As medidas em questão serão aplicadas durante a "temporada de verão e implantadas de forma a garantir o mínimo possível de inconvenientes para os passageiros", indica o DGAC, que alertou para possíveis atrasos de voos.

As medidas complementares de segurança incluem os 43 voos diários para os Estados Unidos que decolam dos aeroportos de Paris (Roissy e Orly), Nice e Marselha, além dos territórios de ultramar do Taiti, Martinica e Guadalupe, informa um comunicado da DGAC.

Por sua vez, a administração dos aeroportos de Paris informou que durante a alta temporada estão previstos 47 voos diários de París-Roissy para os Estados Unidos e outras tantas chegadas.

Na quarta-feira, o governo americano solicitou o reforço da segurança nos aeroportos da Europa e Oriente Médio com voos diretos para os Estados Unidos.

O pedido foi feito às vésperas do 4 de julho, Dia da Independência dos Estados Unidos, feriado nacional.

Autoridades e especialistas ressaltam a conjunção inquietante de dois fenômenos: a fabricação de explosivos indetectáveis e o deslocamento de jihadistas radicalizados em países em guerra como a Síria.

"Estamos preocupados porque há algum tempo as organizações terroristas tentam embarcar em aviões material explosivo não detectável", explicou à AFP na quinta-feira um funcionário da inteligência americana que pediu anonimato.

"A Al-Qaeda na Península Arábica (AQAP) seria um dos grupos em que pensamos quando falamos de bombas indetectáveis​​", acrescentou.

A Grã-Bretanha foi o primeiro país, na quinta-feira, a reforçar as medidas de segurança nos aeroportos.

Como os franceses, as autoridades britânicas não deram detalhes sobre seus reforços. "Tomamos estas decisões baseando-nos nas evidências das quais dispomos e trabalhando com nossos aliados", explicou à rede de televisão Sky o primeiro-ministro britânico, David Cameron.

Tablets, computadores e celulares

Na Bélgica, a ministra do Interior Joëlle Milquet declarou que as medidas "serão principalmente a de examinar material eletrônico, tablets, computadores, celulares, para nos assegurarmos de que não há substâncias explosivas".

O alarme foi lançado pelo secretário americano de Segurança Interna, Jeh Johnson, que anunciou novos procedimentos de segurança "nos próximos dias".

Um alto funcionário do ministério informou que se trata de acentuar os controles nos aeroportos com voos para os Estados Unidos na Europa e Oriente Médio. "Nós não queremos divulgar elementos sobre os níveis de segurança", o que poderia servir aos agressores, acrescentou.

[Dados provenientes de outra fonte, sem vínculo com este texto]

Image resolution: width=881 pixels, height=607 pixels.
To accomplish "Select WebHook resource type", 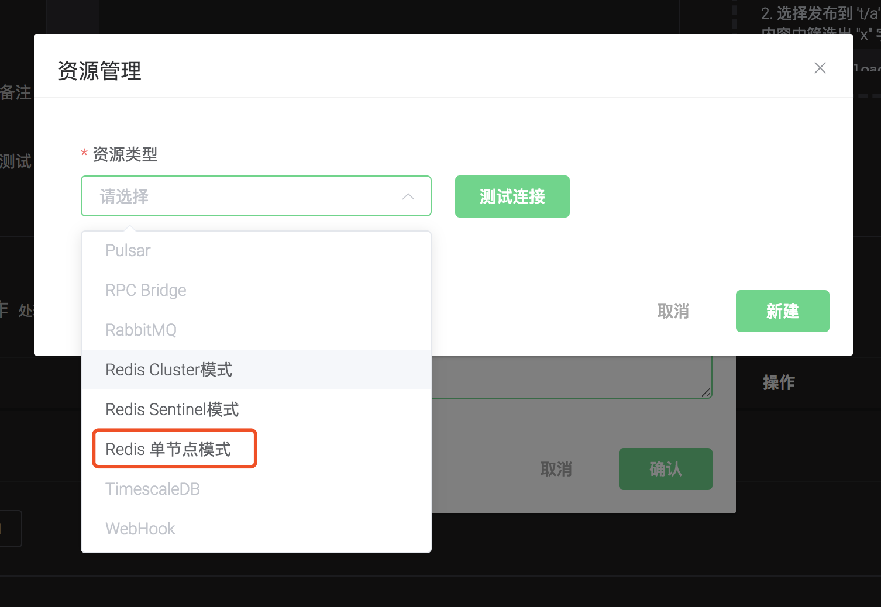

A proximidade do feriado nacional, nesta sexta-feira, certamente pesou na decisão do alerta americano, que ocorre em meio a um cenário de crescentes tensões no Oriente Médio, especialmente na Síria e no Iraque, país ameaçado de divisão após a ofensiva dos jihadistas do Estado Islâmico.

No entanto, segundo o alto funcionário americano, não há relação entre a situação no Iraque e a preparação deste dispositivo de segurança.

No domingo, o presidente Barack Obama emitiu um alerta sobre os perigos representados por europeus simpáticos à causa da jihad na Síria e no Iraque e que podem viajar sem visto para os Estados Unidos.

David Cameron também observou que cerca de 400 britânicos que combatem na Síria poderiam atacar em solo britânico.

O especialista em segurança aérea Jeff Price alerta para o risco de uma nova geração de bombas sofisticadas e indetectáveis ​​que poderiam ser usadas ​​em aeronaves.

Várias tentativas detectadas no passado atestam o talento dos terroristas: bombas escondidas em sapatos em dezembro de 2001, em bebidas três anos depois, na cueca em dezembro de 2009 e em recargas de tinta em 2011.